I ran all the calculations on a desktop PC with a quad-core Intel CPU (eight cores with hyper-threading), 16 GB of RAM, and an Nvidia GPU. I ran all the OpenMP (MPI) PFC calculations with eight threads (processes). Varying the number of threads (processes) would have introduced too many degrees of freedom.

FFT routines

Naive FFT — I wrote my first set of "naive" FFT routines based on Steven Smith's examples. He gives clear diagrams of a two-stage in-place FFT algorithm with time domain decomposition and frequency domain synthesis steps. The decomposition step comprises a bit reversal sorting of the input data, and the synthesis log2 n cycles of so-called butterfly operations on the data. This diagram illustrates beautifully the flow of information during the synthesis, and indicates that the synthesis undoes the bit reversal. Two-dimensional DFTs can be computed simply by FFT'ing the data row-by-row, then column-by-column, or vice versa.

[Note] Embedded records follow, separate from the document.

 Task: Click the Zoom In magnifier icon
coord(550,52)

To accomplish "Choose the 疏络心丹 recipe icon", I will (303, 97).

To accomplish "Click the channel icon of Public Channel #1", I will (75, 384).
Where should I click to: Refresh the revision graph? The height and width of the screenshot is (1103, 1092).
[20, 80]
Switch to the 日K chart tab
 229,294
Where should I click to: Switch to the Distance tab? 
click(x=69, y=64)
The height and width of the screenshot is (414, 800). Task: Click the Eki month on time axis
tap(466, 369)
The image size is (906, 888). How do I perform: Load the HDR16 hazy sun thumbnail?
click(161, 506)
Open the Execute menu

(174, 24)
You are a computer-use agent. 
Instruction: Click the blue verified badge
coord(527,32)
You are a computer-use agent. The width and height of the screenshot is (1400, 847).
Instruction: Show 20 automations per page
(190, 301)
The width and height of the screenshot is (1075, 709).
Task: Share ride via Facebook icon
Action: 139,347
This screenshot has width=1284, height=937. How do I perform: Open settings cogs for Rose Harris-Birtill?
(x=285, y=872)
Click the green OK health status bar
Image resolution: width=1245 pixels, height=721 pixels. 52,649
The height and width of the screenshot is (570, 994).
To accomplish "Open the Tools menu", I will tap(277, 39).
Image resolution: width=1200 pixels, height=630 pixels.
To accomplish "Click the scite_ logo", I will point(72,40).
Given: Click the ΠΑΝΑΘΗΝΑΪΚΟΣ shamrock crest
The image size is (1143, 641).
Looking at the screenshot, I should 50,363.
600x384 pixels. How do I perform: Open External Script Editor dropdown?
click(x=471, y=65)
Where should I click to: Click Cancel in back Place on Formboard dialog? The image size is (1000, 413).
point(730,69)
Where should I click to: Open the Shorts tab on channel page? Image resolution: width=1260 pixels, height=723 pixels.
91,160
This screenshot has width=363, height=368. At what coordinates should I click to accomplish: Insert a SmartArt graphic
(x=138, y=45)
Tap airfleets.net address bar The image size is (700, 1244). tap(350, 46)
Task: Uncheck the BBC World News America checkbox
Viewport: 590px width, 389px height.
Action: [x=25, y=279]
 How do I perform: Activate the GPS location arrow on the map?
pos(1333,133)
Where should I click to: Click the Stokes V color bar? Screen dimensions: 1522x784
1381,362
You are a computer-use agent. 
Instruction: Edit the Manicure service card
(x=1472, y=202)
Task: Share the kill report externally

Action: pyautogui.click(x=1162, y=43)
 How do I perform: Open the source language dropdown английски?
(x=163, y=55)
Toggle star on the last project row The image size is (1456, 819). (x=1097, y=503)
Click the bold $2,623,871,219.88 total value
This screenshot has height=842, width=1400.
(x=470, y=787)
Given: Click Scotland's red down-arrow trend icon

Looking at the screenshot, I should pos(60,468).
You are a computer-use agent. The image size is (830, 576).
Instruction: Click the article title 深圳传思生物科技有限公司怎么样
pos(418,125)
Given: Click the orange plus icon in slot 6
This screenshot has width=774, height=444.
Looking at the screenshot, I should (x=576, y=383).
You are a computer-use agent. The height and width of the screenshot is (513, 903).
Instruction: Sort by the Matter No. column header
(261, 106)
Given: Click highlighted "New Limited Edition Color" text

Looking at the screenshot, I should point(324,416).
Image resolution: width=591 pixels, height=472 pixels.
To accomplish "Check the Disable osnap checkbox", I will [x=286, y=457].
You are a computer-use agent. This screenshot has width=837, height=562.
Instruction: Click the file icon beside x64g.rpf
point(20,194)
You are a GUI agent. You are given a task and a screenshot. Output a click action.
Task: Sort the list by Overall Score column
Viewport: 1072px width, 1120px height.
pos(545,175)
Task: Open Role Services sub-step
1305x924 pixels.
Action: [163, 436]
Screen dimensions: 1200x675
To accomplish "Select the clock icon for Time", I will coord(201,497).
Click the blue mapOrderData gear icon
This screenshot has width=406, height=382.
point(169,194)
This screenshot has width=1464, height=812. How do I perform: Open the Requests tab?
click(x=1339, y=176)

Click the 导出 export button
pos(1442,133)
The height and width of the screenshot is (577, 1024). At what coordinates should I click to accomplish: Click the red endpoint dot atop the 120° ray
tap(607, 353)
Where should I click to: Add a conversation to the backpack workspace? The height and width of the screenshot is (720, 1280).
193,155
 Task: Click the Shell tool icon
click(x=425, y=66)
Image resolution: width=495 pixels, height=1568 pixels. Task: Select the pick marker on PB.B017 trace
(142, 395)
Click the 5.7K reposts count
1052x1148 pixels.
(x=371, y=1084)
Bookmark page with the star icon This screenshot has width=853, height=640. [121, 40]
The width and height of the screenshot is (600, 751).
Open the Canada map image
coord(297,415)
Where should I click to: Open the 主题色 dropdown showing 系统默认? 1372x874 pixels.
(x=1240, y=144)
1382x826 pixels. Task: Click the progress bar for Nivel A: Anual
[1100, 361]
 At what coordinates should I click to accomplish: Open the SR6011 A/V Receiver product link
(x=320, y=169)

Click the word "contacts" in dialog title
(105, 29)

The code can be found here.

Cache-oblivious FFT — In Smith's examples and in my naive routines the data is traversed in breadth-first order during the frequency domain synthesis. For large enough transforms this means that the intermediate results from previous butterfly calculations spill the caches and have to be fetched from higher-level cache or global memory for the next stage of butterfly calculations. The following diagram (Figure 1) demonstrates this for a 1D transform of 16 values on a simplified fictitious computer. Assume that the computer has two levels of cache dedicated entirely for FFT data: L1 can hold four complex values and L2 stores eight; the rest are spilled to global memory.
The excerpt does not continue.